***** Text segment *****

Nurse's testimony to banking royal commission sobering comment on finance sector


Today, the McDowalls are still renting and working harder than ever just to repurchase a home to live in in retirement.

Any Australian considering taking out financial advice should first read McDowall’s testimony to the commission.

“I’m quite an educated person and I feel that when you go for advice, it’s a bit like you go to a doctor, and he’s been trained to deal with your problem. You go to a lawyer, and the same thing. So I felt that [the bank people the couple dealt with] being professional financial advisers, and business bankers through the Westpac Bank, that we had been to a big bank that we had banked in for 16 years, and I never thought that I would be lied to.

“I thought what I was being told was the truth and I just felt that I didn’t see it and I just felt embarrassed and that I couldn’t tell my family and friends. I just told them that we had changed our mind.”

Jacqueline McDowall fights back tears in the witness box.

Jacqueline McDowall fights back tears in the witness box.

The McDowalls’ case exposes many of the issues in Australia’s financial advice sector.

First there is a substantial gap between consumers’ expectations of what they will receive from an adviser – independent and accurate advice in their best interests – and the reality.

Nurse Jacqueline McDowall told the commission of feeling "humiliated" and "stupid" after acting on the dud financial advice she and her husband received from a Westpac employed financial planner.

Nurse Jacqueline McDowall told the commission of feeling “humiliated” and “stupid” after acting on the dud financial advice she and her husband received from a Westpac employed financial planner.

Photo: Julian Smith

In reality, just one in three financial advisers in Australia has a university qualification, and their standards are such that the corporate regulator does not class them as “professionals” in the same way as doctors and lawyers.

In reality, the person providing you with financial advice is often employed by a large bank or financial institution which also has a direct financial interest in you taking out one of their products.

This problem of “vertical integration” is a relatively new phenomenon.

The early 2000s saw an explosion in corporate deal-making as investment banks reaped handsome fees from their less flashy cousins by advising Australian domestic banks to go on a buying spree of wealth management companies.

***** Rows *****

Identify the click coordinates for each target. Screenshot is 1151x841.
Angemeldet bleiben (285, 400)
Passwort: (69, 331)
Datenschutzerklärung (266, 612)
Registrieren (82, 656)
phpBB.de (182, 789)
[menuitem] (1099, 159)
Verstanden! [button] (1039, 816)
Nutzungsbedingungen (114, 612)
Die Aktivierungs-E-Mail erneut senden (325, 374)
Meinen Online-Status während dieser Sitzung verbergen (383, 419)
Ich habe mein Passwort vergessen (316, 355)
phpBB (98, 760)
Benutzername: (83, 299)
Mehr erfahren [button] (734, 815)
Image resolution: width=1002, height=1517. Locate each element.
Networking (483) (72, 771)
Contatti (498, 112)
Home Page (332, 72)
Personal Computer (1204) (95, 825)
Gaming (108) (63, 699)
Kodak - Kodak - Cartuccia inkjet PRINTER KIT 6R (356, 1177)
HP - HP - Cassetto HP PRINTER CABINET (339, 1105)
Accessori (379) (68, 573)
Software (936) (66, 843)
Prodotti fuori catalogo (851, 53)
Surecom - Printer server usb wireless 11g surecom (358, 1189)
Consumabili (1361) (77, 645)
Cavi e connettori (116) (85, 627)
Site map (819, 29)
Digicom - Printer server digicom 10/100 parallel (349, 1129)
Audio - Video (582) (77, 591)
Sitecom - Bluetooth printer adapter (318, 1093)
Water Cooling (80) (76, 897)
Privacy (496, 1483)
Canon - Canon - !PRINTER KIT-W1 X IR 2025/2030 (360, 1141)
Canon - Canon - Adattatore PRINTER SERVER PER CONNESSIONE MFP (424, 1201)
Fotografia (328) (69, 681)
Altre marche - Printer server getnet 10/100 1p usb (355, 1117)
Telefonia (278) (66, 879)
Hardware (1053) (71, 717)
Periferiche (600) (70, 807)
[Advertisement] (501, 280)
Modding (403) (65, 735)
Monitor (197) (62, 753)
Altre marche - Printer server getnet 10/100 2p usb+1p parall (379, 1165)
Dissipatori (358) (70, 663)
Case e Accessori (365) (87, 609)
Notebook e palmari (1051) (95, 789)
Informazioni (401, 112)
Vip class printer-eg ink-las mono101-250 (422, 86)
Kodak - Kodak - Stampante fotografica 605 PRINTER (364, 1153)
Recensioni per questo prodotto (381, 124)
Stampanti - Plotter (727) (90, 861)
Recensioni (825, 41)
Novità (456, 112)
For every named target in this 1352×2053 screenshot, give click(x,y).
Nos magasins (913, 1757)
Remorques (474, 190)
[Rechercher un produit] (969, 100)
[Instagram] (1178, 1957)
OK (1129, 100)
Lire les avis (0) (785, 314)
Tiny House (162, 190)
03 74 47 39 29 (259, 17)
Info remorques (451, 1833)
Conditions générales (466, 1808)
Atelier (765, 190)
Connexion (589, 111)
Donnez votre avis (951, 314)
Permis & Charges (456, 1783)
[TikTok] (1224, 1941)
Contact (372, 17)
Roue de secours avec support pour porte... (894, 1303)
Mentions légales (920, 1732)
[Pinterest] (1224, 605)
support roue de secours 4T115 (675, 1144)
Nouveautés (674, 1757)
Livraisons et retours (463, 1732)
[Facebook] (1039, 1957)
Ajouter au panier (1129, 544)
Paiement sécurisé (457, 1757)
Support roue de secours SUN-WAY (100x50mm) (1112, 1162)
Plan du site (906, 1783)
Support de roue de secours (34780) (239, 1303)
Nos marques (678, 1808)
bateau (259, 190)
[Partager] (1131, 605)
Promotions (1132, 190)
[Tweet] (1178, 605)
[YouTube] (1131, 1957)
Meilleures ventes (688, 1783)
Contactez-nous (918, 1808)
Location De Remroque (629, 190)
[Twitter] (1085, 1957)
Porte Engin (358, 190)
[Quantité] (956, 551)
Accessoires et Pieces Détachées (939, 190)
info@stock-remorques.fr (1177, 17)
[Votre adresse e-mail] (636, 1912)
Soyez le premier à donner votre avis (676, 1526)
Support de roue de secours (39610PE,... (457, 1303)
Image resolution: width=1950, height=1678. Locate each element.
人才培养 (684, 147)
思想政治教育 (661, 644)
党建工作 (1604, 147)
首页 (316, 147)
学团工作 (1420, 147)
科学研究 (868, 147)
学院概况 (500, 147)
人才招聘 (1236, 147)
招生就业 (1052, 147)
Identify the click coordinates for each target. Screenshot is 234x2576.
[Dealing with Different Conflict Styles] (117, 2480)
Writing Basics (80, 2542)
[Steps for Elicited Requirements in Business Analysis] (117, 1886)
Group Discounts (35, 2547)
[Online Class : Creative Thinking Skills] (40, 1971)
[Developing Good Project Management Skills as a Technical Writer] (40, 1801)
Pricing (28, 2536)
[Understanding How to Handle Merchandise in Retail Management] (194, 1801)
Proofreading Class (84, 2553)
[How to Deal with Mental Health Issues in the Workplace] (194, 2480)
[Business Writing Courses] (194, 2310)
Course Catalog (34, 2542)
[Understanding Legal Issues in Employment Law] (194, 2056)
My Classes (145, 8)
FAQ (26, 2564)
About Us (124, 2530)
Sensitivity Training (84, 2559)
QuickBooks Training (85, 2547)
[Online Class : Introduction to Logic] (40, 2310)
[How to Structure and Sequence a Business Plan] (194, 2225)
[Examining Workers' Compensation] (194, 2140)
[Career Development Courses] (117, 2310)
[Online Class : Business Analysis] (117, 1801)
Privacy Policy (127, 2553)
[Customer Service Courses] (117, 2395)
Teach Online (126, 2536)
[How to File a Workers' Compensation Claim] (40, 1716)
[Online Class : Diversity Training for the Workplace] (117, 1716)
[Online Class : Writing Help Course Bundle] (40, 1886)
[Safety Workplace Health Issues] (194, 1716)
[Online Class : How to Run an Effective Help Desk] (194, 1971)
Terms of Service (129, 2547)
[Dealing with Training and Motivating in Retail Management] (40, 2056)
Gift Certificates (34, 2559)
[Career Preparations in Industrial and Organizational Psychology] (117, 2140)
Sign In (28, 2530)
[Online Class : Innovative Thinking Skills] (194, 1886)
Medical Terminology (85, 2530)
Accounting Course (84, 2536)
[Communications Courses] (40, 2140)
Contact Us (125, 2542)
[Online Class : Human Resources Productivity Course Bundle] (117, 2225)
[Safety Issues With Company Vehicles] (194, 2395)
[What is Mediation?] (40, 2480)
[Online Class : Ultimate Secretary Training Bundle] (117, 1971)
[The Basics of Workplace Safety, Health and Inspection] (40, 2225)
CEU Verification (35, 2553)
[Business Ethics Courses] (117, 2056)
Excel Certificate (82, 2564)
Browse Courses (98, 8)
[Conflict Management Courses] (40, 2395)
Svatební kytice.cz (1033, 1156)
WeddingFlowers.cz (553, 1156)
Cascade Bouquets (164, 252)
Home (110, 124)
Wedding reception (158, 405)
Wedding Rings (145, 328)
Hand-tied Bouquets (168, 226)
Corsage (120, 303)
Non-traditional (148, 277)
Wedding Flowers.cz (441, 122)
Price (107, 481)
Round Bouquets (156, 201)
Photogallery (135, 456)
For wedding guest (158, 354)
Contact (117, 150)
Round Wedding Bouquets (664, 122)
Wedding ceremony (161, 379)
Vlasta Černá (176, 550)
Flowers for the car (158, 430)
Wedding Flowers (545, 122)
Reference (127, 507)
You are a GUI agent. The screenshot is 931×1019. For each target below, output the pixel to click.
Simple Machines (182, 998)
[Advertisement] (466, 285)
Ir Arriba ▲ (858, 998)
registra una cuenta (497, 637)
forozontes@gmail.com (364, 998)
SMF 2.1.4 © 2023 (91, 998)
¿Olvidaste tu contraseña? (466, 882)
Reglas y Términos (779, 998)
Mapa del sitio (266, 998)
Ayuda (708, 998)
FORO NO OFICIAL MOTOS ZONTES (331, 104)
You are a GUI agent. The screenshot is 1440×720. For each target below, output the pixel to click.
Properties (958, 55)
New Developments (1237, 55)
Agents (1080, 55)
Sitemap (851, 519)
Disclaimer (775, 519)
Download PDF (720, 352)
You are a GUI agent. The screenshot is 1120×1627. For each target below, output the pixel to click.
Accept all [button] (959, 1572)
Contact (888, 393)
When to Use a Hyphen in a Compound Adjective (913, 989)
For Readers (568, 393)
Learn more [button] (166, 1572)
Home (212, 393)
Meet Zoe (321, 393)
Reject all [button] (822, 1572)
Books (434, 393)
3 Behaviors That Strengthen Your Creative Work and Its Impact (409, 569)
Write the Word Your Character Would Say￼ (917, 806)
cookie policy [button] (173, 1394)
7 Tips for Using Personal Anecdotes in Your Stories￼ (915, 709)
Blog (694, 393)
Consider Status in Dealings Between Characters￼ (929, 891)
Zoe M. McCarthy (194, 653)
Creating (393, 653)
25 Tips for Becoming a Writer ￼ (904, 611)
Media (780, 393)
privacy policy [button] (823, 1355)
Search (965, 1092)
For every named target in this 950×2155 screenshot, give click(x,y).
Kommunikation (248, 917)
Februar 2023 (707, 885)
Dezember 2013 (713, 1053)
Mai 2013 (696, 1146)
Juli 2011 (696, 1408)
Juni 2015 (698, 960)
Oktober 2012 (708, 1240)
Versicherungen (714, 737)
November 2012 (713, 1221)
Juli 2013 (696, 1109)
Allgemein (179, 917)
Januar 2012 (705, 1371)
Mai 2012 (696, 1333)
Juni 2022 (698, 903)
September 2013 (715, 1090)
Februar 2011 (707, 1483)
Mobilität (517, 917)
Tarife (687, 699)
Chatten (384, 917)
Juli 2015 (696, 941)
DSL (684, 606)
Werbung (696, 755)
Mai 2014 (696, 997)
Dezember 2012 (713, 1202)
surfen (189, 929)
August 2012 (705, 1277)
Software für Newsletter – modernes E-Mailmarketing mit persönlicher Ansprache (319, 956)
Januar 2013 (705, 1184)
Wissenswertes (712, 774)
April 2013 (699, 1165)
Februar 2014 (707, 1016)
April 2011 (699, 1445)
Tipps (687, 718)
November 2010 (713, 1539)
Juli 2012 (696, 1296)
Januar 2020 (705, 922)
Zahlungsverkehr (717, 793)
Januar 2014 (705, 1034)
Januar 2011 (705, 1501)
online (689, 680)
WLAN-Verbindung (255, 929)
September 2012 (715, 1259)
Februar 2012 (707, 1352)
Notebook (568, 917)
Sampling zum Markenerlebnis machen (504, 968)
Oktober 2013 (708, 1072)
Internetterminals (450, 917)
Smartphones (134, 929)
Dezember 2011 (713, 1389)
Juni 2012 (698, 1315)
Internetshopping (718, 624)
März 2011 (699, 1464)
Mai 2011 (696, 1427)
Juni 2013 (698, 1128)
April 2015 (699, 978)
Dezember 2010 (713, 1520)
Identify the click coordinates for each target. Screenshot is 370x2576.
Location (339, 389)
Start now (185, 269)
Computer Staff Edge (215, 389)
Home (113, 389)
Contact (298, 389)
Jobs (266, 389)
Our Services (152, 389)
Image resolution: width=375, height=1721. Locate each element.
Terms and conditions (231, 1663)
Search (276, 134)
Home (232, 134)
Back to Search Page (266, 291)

*****

**Given instruction 1**
Answer from the article on the banking royal commission:
(a) For how many years had the McDowalls banked with the bank they went to for advice?
(b) What share of financial advisers in Australia has a university qualification?
(c) When was there an explosion in corporate deal-making?
**Given instruction 2**
Carry on the article about the banking royal commission from its final sentence.
The entries have no connection to the article about the banking royal commission.

**Exercise response 1**
(a) 16 years.
(b) One in three.
(c) The early 2000s.

**Exercise response 2**
Australia’s now $1.6 trillion superannuation honey pot was just beginning to burgeon, and banks thought they’d better get a piece of the action.

The competition watchdog felt unable to stop the feeding frenzy. Competition laws only enable the regulator to block a merger if there is a “substantial lessening of competition” within a particular market. Banks and wealth management were essentially swimming in different pools – one making loans and the other advising consumers on where to put their money – so the regulator waved them through.

The top competition watchdog at the time, Allan Fels, is now calling for the egg to be unscrambled, and the provision of financial advice to be separate to the product manufacturers, i.e. the banks.

Australians would have been far better served if a way had been found two decades ago to stop the mergers.

Today, the opponents of forced separation – not least of all the banks – openly fret about what would happen to the provision of financial advice if big banks were forced to exit the sector.

They claim that having the big banks in the financial advice business at least gives it some scale and credibility.

The McDowalls’ experience clearly reveals this for the fancy it is. Ordinary Australians do not need financial advice if that advice is lazy, inappropriate and damaging.

When it comes to overcoming the wider problem of vertical integration and designing a system which best serves consumer interests, the adage is true – you wouldn’t start from here.

However, the reality is that forcing all the banks to put their businesses on the chopping block at once would be unlikely to help shareholder value.

The benefits of ensuring better advice for customers would have to be weighed against any costs.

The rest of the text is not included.